Use Hotelling’s \(T^2\) to quantify uncertainties. Recall that \[T^2=(\bar{\mathbf X} - \boldsymbol \mu)^T \left(Cov(\bar{\mathbf X})\right)^{-1}(\bar{\mathbf X} - \boldsymbol \mu)\sim \frac{(n-1)p}{n-p} F_{p, n-p}\]

where \(Cov(\bar{\mathbf X})=\frac{\mathbf S}{n}\).
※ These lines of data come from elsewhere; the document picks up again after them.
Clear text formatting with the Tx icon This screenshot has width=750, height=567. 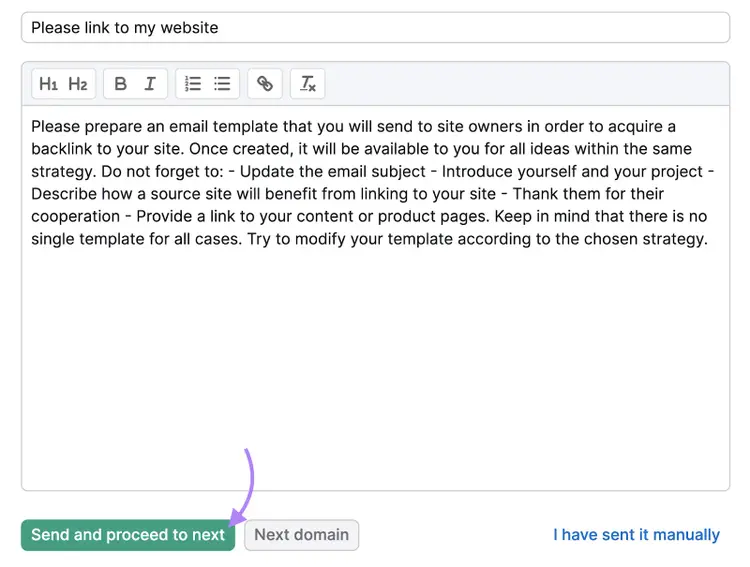coord(308,84)
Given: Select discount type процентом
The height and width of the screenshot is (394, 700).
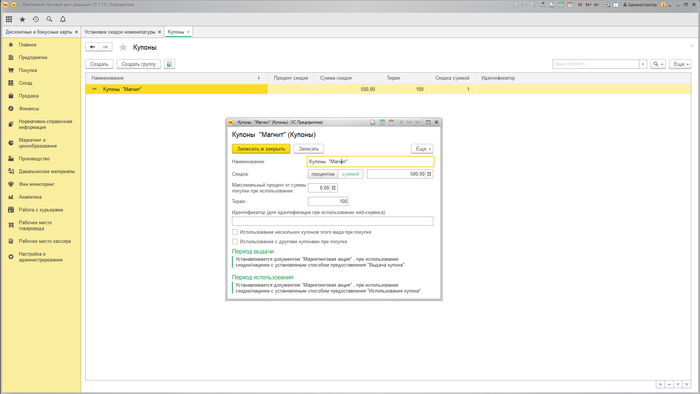Looking at the screenshot, I should coord(323,174).
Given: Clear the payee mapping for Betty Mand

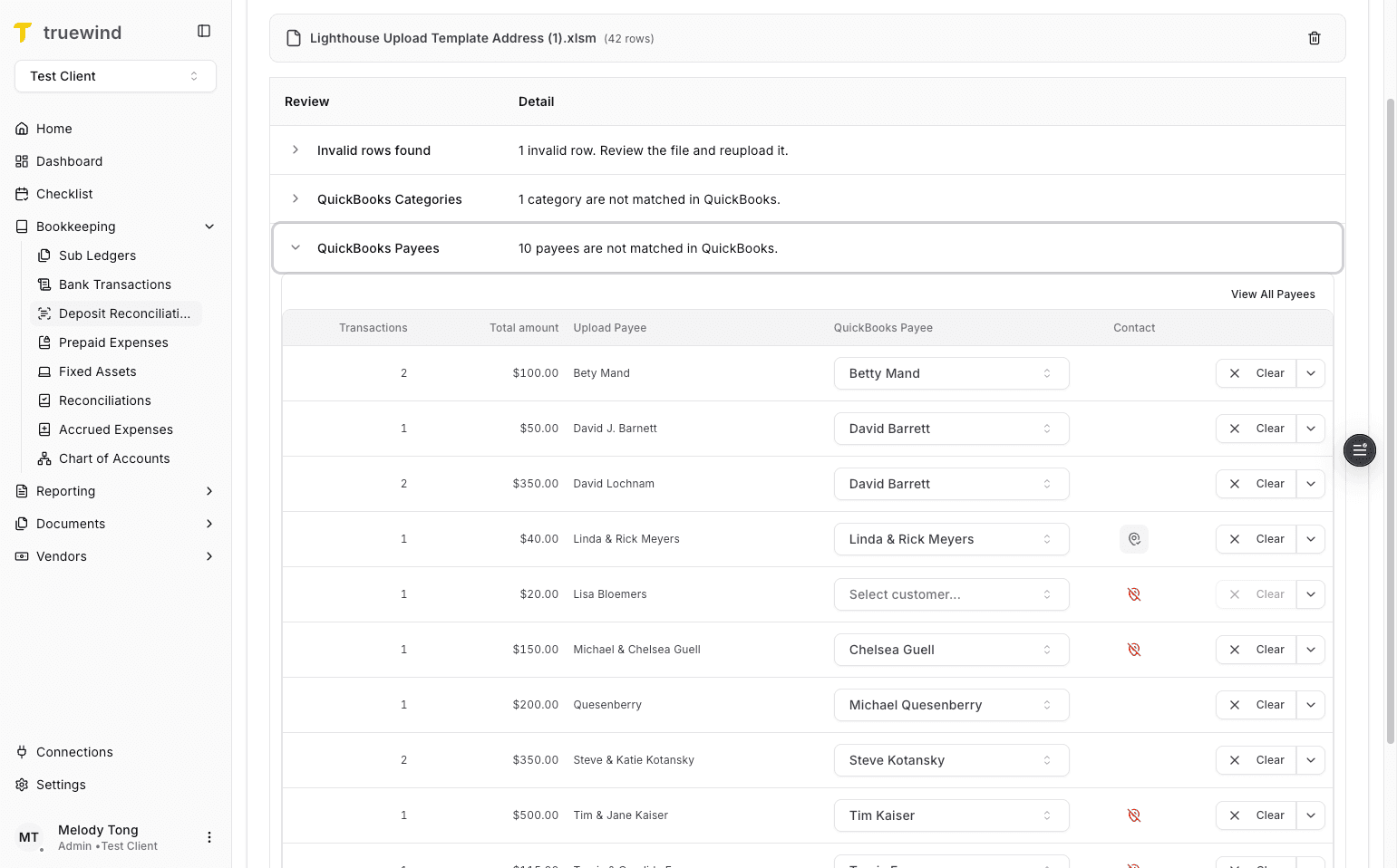Looking at the screenshot, I should (x=1256, y=372).
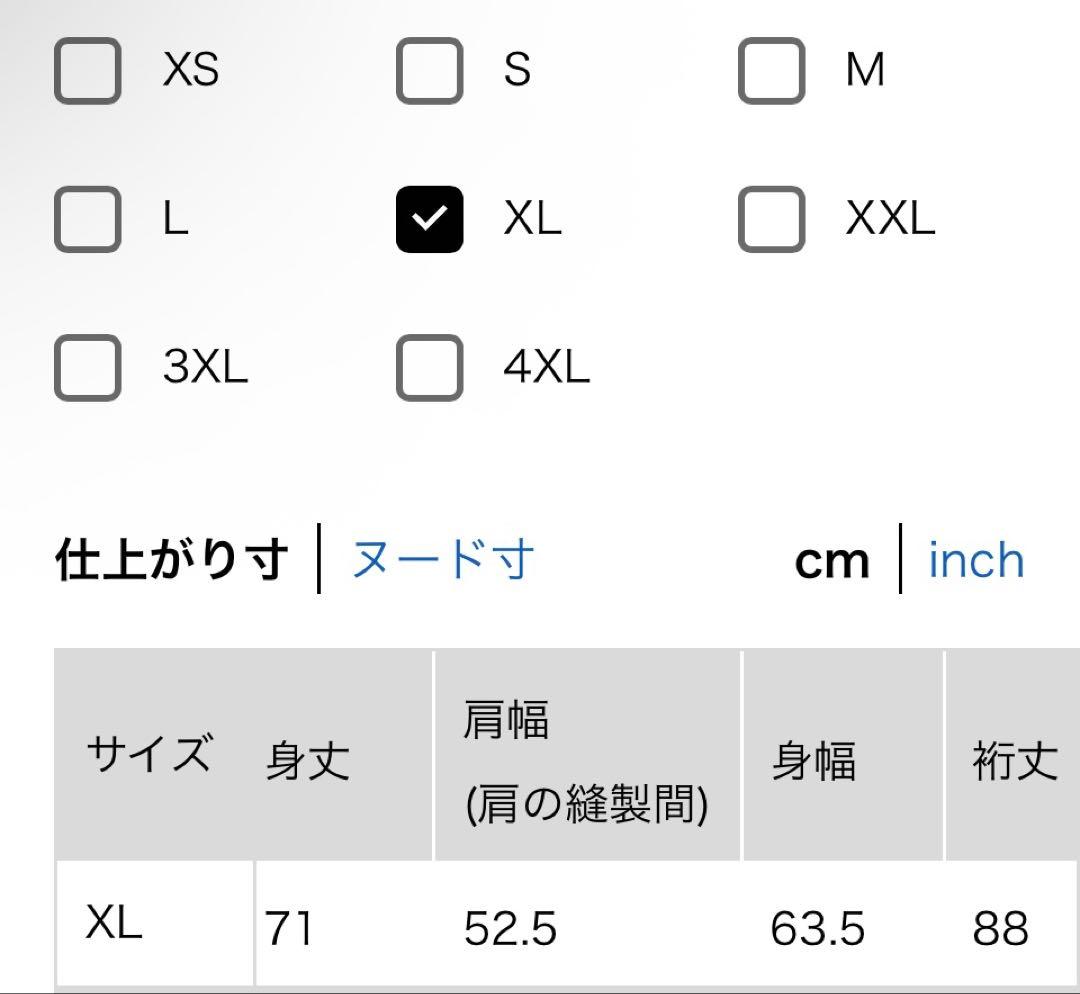
Task: Click the 52.5 shoulder width value
Action: (510, 928)
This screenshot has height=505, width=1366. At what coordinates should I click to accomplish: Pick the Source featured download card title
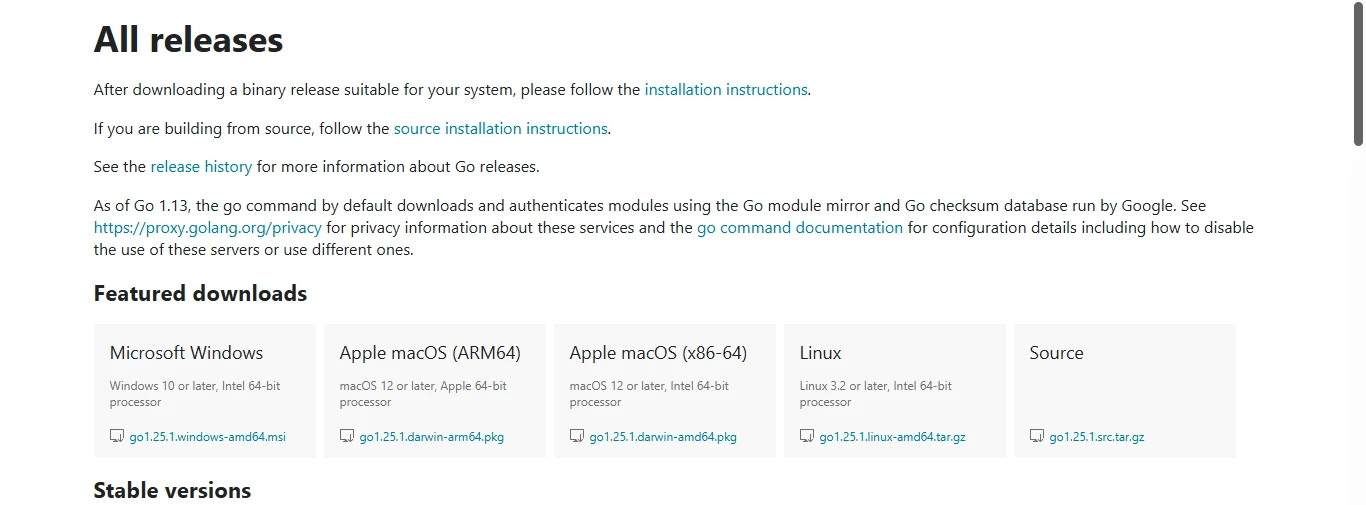pos(1056,353)
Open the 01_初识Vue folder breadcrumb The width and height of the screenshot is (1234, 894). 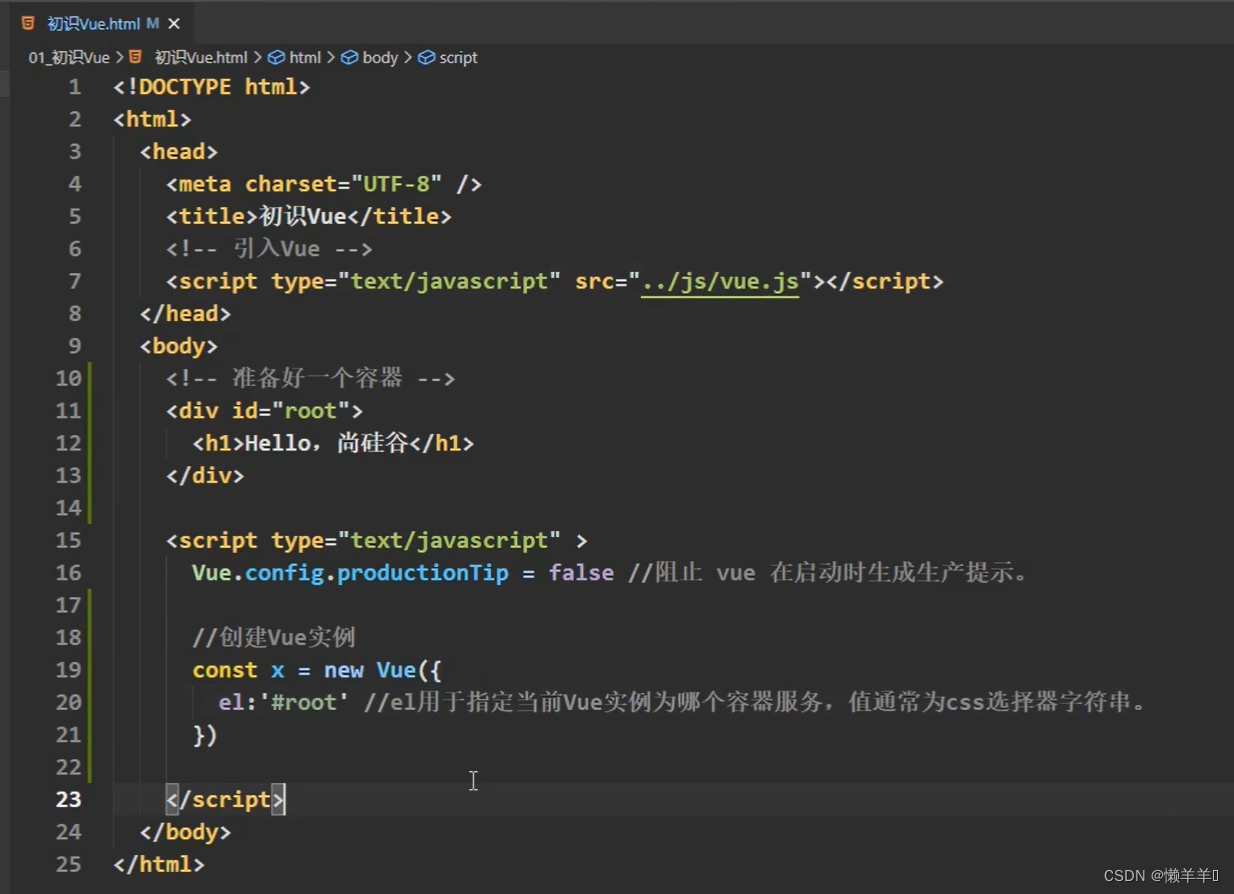pyautogui.click(x=69, y=58)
The result indicates that \[Pr[(\bar{\mathbf X} - \boldsymbol \mu)^T \left(Cov(\bar{\mathbf X})\right)^{-1}(\bar{\mathbf X} - \boldsymbol \mu)\le \frac{(n-1)p}{n-p} F_{p, n-p, 1-\alpha}]=1-\alpha\]
Thus, a \((1-\alpha)100\%\) confidence region for \(\boldsymbol \mu\) is \[\{\mathbf\mu: (\mathbf{\bar X} - \boldsymbol \mu)^T \left(Cov(\mathbf{\bar X})\right)^{-1}(\mathbf{\bar X} - \boldsymbol \mu)\le \frac{(n-1)p}{n-p} F_{p, n-p, 1-\alpha}\}\]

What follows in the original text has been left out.